Accompagnare un manager in un percorso di consulenze psicologiche che hanno come focus il lavoro è un’esperienza che mi appassiona molto.
Perché il lavoro è un microcosmo semplificato, in cui accade la vita nelle sue dinamiche, ma in cui i fattori in gioco sono campionabili e le regole implicite o esplicite quasi sempre chiare o per lo meno deducibili.
Un microcosmo semplificato? Ho scritto proprio così.
Nel senso che le dinamiche relazionali, sociali, emotive della vita al di fuori della professione sono certamente più fitte, arcaiche, complesse. Certamente nel lavoro come nelle relazioni può capitare di imbattersi negli stessi errori, negli stessi esiti, nelle stesse dinamiche, in quello che Berne chiama lo stesso copione. Soltanto che in questo caso la loro esplorazione è semplificata dal fatto che esistono confini e ruoli chiari e, quando questi non siano così, diventa manifesto che il problema sia proprio questa confusione.
Con i manager sono solita esplorare il significato del lavoro, quello di vittoria, quello di sconfitta: la cultura del lavoro nella storia personale e in quella della comunità in cui è cresciuto o appartiene.
Per esempio esploriamo e offriamo senso al concetto di sacrificio legato alla professione, a quello di riscatto, di realizzazione, il valore della transazione economica a fine mese.
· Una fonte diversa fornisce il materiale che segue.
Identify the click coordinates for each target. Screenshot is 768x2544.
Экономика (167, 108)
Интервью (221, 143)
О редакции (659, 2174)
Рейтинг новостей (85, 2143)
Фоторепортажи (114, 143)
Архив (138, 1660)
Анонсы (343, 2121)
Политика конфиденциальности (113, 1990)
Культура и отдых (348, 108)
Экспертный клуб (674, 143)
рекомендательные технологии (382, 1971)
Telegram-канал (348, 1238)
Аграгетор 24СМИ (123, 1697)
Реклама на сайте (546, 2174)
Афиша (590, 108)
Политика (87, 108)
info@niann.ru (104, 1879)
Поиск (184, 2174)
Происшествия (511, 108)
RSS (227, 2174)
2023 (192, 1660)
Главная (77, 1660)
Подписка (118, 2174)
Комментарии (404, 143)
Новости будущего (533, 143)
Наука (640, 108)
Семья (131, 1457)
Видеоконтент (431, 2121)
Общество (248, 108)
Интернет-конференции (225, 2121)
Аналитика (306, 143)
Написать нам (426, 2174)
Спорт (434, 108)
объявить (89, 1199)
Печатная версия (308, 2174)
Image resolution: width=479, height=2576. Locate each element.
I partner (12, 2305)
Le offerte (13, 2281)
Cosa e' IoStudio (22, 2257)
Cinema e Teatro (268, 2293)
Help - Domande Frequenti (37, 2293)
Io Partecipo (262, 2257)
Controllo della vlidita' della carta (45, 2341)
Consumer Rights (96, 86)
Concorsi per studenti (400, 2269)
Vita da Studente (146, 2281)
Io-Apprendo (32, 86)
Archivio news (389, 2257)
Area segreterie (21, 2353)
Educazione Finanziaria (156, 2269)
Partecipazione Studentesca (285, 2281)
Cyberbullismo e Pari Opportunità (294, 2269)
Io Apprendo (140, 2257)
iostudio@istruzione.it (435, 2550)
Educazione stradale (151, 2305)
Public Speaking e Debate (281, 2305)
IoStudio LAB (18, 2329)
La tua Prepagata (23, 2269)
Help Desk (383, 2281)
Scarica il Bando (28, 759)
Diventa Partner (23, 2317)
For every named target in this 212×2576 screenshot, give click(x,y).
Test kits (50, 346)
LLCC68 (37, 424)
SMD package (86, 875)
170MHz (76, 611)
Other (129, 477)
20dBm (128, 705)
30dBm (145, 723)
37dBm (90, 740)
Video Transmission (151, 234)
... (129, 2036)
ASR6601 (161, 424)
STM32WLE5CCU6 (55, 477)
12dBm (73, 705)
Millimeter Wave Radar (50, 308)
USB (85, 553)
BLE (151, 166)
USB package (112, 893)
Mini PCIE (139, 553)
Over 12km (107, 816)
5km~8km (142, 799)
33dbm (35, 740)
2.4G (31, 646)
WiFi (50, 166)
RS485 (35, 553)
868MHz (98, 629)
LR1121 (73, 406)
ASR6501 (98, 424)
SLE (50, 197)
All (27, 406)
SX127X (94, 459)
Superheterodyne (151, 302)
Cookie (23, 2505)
E poi l’idea di piacere e gioia, godimento e stupore nel lavoro: la cultura degli applausi, del riconoscimento e del riposo.
Il percorso si estrinseca in una meta-riflessione circa i valori aziendali, le relazioni, il significato del tempo.
Ho visto manager costretti in ritmi inumani imparare che quei ritmi erano anzitutto dentro di loro, numerose volte ho visto persone scegliere di cambiare lavoro o di cambiare il proprio modo di intendere il lavoro, offrendo a se stessi quella importante opportunità di essere felici.
Nella racconto biblico quando Dio costringe Eva e Adamo a vivere del proprio lavoro ci sembra quasi che sia una punizione insopportabile, come quella del parto con dolore.
Forse non è così. Anzi, ne sono certa che non lo sia. Quel dolore nel generare la vita e quella fatica nel ricavare frutti dalla terra sono risorsa dura e preziosa allo stesso tempo, che fa di noi persone che possono realizzarsi, costruire e generare mettendoci noi stessi.
Co-creare mondi e abitarli. Non più agenti fortunati e passivi della realtà, ma persone che possono determinarsi, impegnarsi, progettare, percorrere e godere.
La cultura della bellezza si incarna e, a pensarci bene, ogni lavoro degno di esser chiamato tale, aggiunge il bello, il buono e l’utile alla comunità.
I manager che seguo, me lo ricordano e io per questo li ringrazio.